Jerusalén es la ciudad sagrada donde según la Biblia está el Santo Sepulcro en el que fue enterrado Jesús, ahí también se encuentran el Domo de la Roca y el Muro de los Lamentos, que, uno junto a otro, son depósito de rogativas y deseos para millones de musulmanes y judíos.

Sin ser un documento histórico, el Antiguo Testamento narra con detalle cómo se formó la tierra donde se asienta el Israel que hoy conocemos: cuando Dios le prometió a Abraham otorgarle a él y las doce tribus de su descendencia las tierras de Canaán “desde el río de Egipto hasta el río grande, el río Éufrates”.

Fue ahí donde David, que posteriormente sería rey de Jerusalén, se coronó como destacado héroe frente a los filisteos, que se llamaban a sí mismos “pelesets” y habitaban la región mucho antes de la llegada de los hijos de Abraham a sus colinas.

En el valle de Elah, a unos 26 kilómetros al sureste de Belén, los ejércitos filisteo e israelita libraron la mítica batalla donde David venció a Goliat.

El pueblo judío, gobernado por el rey Saúl, quería ocupar la tierra prometida, y, para conseguirlo, debía enfrentar a los fariseos, que eran menos en número pero superiores en equipamiento militar.

Los filisteos, por quienes posteriormente se nombraría a la región comprendida entre el mar Mediterráneo y el río Jordán como Palestina, poseían el arma más poderosa y letal que podía tener cualquier ejército en ese momento: el hierro. Los judíos, en cambio, sólo se podían defender con madera y piedras. Consciente de su falta de medios, Saúl temía enfrentar la acción armada, encabezada en el bando enemigo por Goliat, un gigante protegido por una coraza de escamas metálicas. David representa el orgullo de un pueblo frente a un gigante de seis codos y un palmo de altura, Goliat, el más temible de los guerreros.

El audaz, animoso, pero sanguinario David sabía que, de no combatir y arriesgar la vida, la condena de su pueblo a la esclavitud sería irremediable. El héroe era insignificante para Goliat, “volvió los ojos el filisteo, y viendo a David, lo despreció” –consigna el Libro Primero de Samuel–, pero David antepuso el uso de la razón para vencer a la fuerza.

Los fariseos contaban y confiaban en su clara superioridad militar, ganada con el exclusivo dominio que tenían sobre el codiciado metal, y David, con razón o sin ella, con la presencia de Dios o la intuición, optó por el desafío: enfrentar al gigante poniendo en su ojo la punta de mira de una honda. Toda la razón divina golpearía en forma de roca la frente de Goliat. Derribar al gigante devolvía una posibilidad de futuro para su pueblo.

Desde entonces, la historia de Israel es una y otra vez la misma. Su pueblo necesita líderes fuertes, audaces, tocados por Dios, capaces de vencer con la razón a los que tienen más poder, fuerza y tamaño.

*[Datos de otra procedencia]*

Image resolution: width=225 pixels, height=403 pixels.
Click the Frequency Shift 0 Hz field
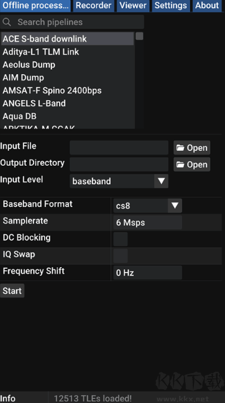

Sin embargo, reiteradamente caen en la soberbia y vuelven a situarse en condición de peligro; en un extraño guiño de la historia, acaban convirtiéndose en un Goliat con complejo de David.

Hoy Israel bascula frente a una discusión no enfrentada. Hace poco más de un año, perdió una guerra por primera vez en sus casi sesenta años de existencia como Estado. El grupo terrorista libanés Hezbolá desafió la superioridad militar de Israel y –como David–, contra todo pronóstico, venció a las bien uniformadas, entrenadas y blindadas fuerzas judías.

Fue en julio de 2006 cuando, en una emboscada en la frontera al sur de Líbano, Hezbolá asesinó a ocho soldados israelíes y secuestró a otros dos, obteniendo –como David– un triunfo impensable y orillando a los israelíes al retiro.

El pueblo de Israel vive en el borde permanente de que cada instante resume el principio de toda la vida y que toda la vida se vive como si fuera el último suspiro. En Israel, cada segundo es una sonrisa pues el regalo de la vida se puede perder en cualquier momento. En la sangre llevan impregnado el recuerdo de la esclavitud en Egipto y Babilonia (lo que quizá explica el suicidio colectivo de Masada para escapar del yugo romano en el siglo i), y los vientos de la ceniza blanca que produjo el holocausto.

El problema generado por la derrota frente a Hezbolá es grave, pues Israel, debilitado, es gobernado por una clase política absolutamente denigrada donde al primer ministro Ehud Olmert lo sostiene poco más que su familia (apenas cuatro por ciento de los electores).

Según una encuesta realizada por el Development Studies Programme en 2006, más del 55 por ciento de los israelíes califican como negativo el papel de los grupos políticos, el Consejo Legislativo y el gobierno de su país.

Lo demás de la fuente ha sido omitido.